From the first line onward, reproduce the records exactly; the final line to include is the one holding "Task: Toggle the sidebar menu collapse icon".
=== Begin Enclosure ===
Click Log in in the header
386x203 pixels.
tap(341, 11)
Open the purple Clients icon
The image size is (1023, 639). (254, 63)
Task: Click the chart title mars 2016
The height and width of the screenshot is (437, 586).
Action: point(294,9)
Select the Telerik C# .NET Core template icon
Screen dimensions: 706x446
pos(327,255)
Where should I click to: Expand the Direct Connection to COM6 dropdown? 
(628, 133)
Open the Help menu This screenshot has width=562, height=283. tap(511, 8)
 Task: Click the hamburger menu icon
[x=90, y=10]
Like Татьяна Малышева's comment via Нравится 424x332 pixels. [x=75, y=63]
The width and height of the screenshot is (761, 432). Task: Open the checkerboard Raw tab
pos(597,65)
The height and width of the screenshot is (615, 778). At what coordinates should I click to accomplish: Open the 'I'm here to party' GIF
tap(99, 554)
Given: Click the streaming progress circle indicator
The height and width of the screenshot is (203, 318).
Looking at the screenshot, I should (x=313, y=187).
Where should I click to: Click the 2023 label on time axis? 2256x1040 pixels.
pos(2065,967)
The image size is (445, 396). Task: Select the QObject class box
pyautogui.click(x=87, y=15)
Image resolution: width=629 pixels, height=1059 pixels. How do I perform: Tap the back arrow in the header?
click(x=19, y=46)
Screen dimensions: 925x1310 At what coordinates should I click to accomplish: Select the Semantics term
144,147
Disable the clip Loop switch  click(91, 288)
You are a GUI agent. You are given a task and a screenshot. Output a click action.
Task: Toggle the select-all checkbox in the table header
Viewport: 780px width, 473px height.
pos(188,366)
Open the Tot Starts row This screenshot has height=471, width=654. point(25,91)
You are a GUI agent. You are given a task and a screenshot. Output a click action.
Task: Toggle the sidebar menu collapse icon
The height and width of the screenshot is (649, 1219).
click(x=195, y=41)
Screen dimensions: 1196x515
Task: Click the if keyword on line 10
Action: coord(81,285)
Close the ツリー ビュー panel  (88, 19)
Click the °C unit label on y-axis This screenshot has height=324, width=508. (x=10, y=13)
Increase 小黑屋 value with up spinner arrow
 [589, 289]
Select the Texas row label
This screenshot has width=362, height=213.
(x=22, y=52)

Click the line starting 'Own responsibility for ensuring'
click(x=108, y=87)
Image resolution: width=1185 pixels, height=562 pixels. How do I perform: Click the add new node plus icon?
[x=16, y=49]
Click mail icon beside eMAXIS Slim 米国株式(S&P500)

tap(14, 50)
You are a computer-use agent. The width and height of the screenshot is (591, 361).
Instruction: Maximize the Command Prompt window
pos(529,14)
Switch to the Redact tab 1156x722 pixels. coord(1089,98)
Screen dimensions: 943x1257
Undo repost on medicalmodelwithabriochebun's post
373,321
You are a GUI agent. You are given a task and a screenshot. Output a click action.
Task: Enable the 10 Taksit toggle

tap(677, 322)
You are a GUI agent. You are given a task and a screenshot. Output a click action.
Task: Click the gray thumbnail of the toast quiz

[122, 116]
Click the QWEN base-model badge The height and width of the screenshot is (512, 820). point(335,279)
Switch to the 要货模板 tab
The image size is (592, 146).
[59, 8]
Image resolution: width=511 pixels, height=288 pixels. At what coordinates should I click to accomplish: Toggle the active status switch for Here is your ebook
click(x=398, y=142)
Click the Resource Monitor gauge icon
=== End Enclosure ===
▶ [Task result]:
Click Log in in the header
386x203 pixels.
tap(341, 11)
Open the purple Clients icon
The image size is (1023, 639). (254, 63)
Task: Click the chart title mars 2016
The height and width of the screenshot is (437, 586).
Action: point(294,9)
Select the Telerik C# .NET Core template icon
Screen dimensions: 706x446
pos(327,255)
Where should I click to: Expand the Direct Connection to COM6 dropdown? 
(628, 133)
Open the Help menu This screenshot has width=562, height=283. tap(511, 8)
 Task: Click the hamburger menu icon
[x=90, y=10]
Like Татьяна Малышева's comment via Нравится 424x332 pixels. [x=75, y=63]
The width and height of the screenshot is (761, 432). Task: Open the checkerboard Raw tab
pos(597,65)
The height and width of the screenshot is (615, 778). At what coordinates should I click to accomplish: Open the 'I'm here to party' GIF
tap(99, 554)
Given: Click the streaming progress circle indicator
The height and width of the screenshot is (203, 318).
Looking at the screenshot, I should (x=313, y=187).
Where should I click to: Click the 2023 label on time axis? 2256x1040 pixels.
pos(2065,967)
The image size is (445, 396). Task: Select the QObject class box
pyautogui.click(x=87, y=15)
Image resolution: width=629 pixels, height=1059 pixels. How do I perform: Tap the back arrow in the header?
click(x=19, y=46)
Screen dimensions: 925x1310 At what coordinates should I click to accomplish: Select the Semantics term
144,147
Disable the clip Loop switch  click(91, 288)
You are a GUI agent. You are given a task and a screenshot. Output a click action.
Task: Toggle the select-all checkbox in the table header
Viewport: 780px width, 473px height.
pos(188,366)
Open the Tot Starts row This screenshot has height=471, width=654. point(25,91)
You are a GUI agent. You are given a task and a screenshot. Output a click action.
Task: Toggle the sidebar menu collapse icon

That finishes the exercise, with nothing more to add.